Surviving School Exams: How The Education System Becomes A Cheat

The stress that emanates from students during the school exams phase can be fairly regarded as maniacal. High school students cut themselves off from society and starve themselves, crying through sleepless nights to vent out their anxieties.

Such situations can equally be stressful for parents as it is for their children. But what can be done about this? Is it completely normal and expected as one must find ways to cope with this phase of life?

Amid all this hysteria, how can parents help their kids cope with exam pressure? Perhaps this is the wrong question to begin with. Instead of finding ways to reduce this pressure than to cope with it is to conform with what's being set for an individual regardless of what the subject thinks of it independently.

The Guardian remarks that parents often console their children by saying "you are more than a number" or "we just want you to do your best," but to no avail. These words might hold some meaning if they didn't blindly oblige to a system that resolutely drives their children toward a defining ordinary number on a report card.
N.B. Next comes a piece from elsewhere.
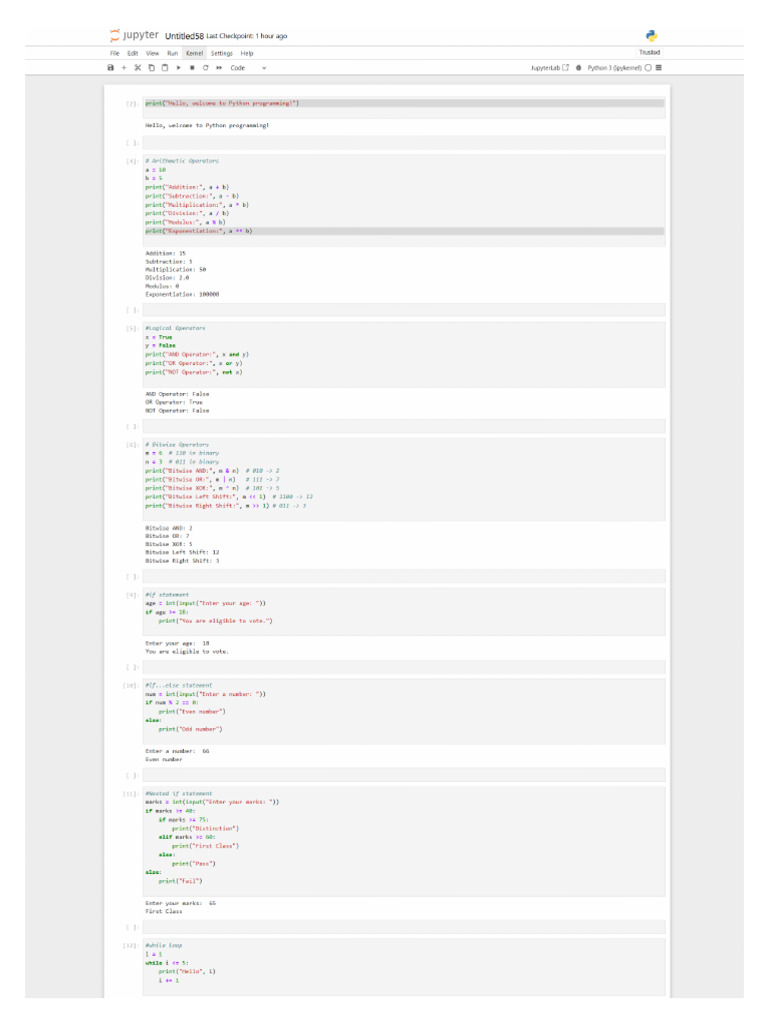Copy the selected cell
Image resolution: width=768 pixels, height=1024 pixels.
[151, 68]
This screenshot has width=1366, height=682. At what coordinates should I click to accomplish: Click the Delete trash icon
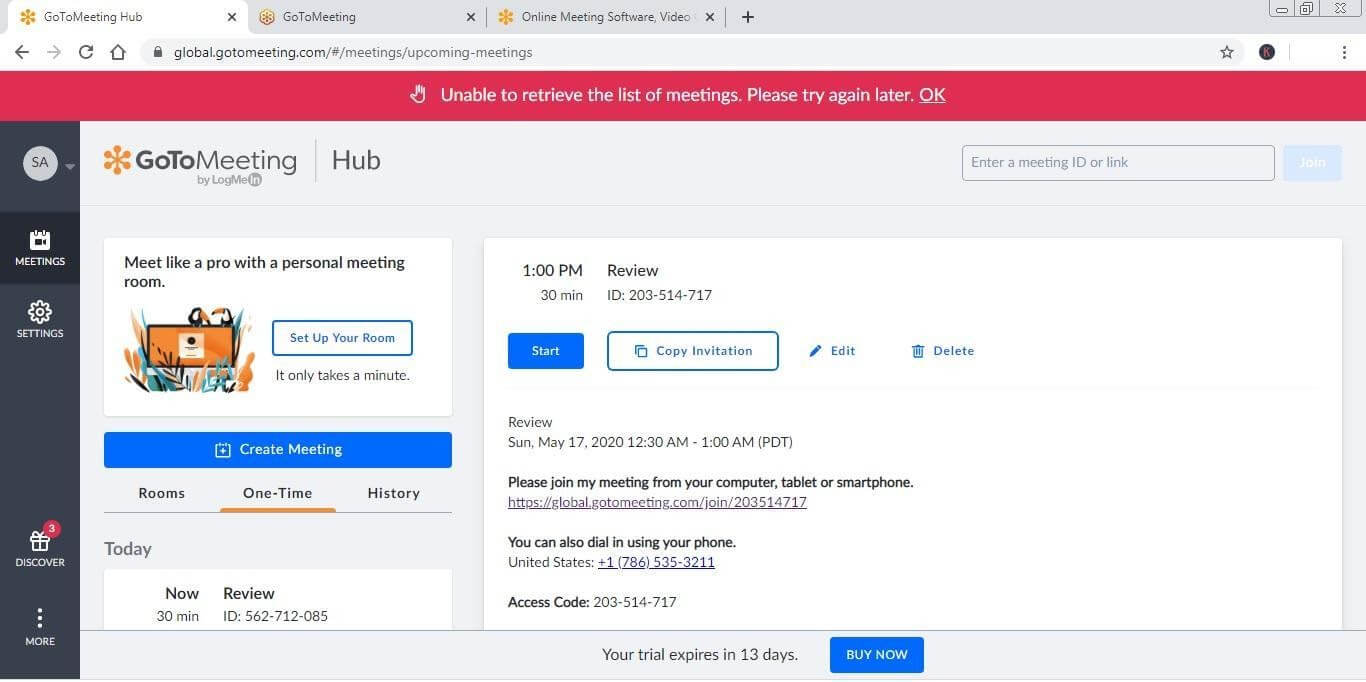919,350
But what can be done? Aren't the academic standards fixed for everyone for their betterment? Earlier studies have already shown how school education instrumentally kills creativity and that self-learning is the only form of learning there exists. However, this doesn't undermine the importance of schools at all.

Schools are mere means to an end. But nowadays they have become the end. The number on a child's report card does indeed decide narrow down his options as to in which colleges he is eligible to apply. Abusing this 'standard' and setting it as an end itself is where the education system has taken a faulty turn.

It all starts even before school begins. The popular idea these days is that children should be "academically prepared" before being sent to kindergarten so that they get an edge over others to leap forward in the race that education has sadly descended to.

According to The Atlantic, the idea propagates itself in what's called "academic streaming" where parents ought to do whatever they can to get their children enrolled in some of the most talented educational fields there are. At the end of the day, a child is just a mere number whose fate is decided by the tag he is labeled with.

It's important to understand what this kind of twisted logic achieves. When independent schools become businesses that desperately want to climb on top of the education tables in order to retain their expanding client base, outcomes become the first priority while genuine engagement is shirked aside as a premature conception to education.

It's too difficult to challenge these preconceived notions everyone lives by and these blindly accepted wisdoms about what actually is good education. Since business flourishes and life goes on, notions of success have been pinned down to trivialities which in turn packages bombs of anxiety piled up one after the other for students.

It mustn't fall on a student's shoulders to cope up with such increasingly mounting pressures. It's up to parents, teachers and most importantly policy makers to let loose the strained chains of academic outcomes and broaden the conception of success. Having said all this, changing education's status-quo is like turning around the Titanic.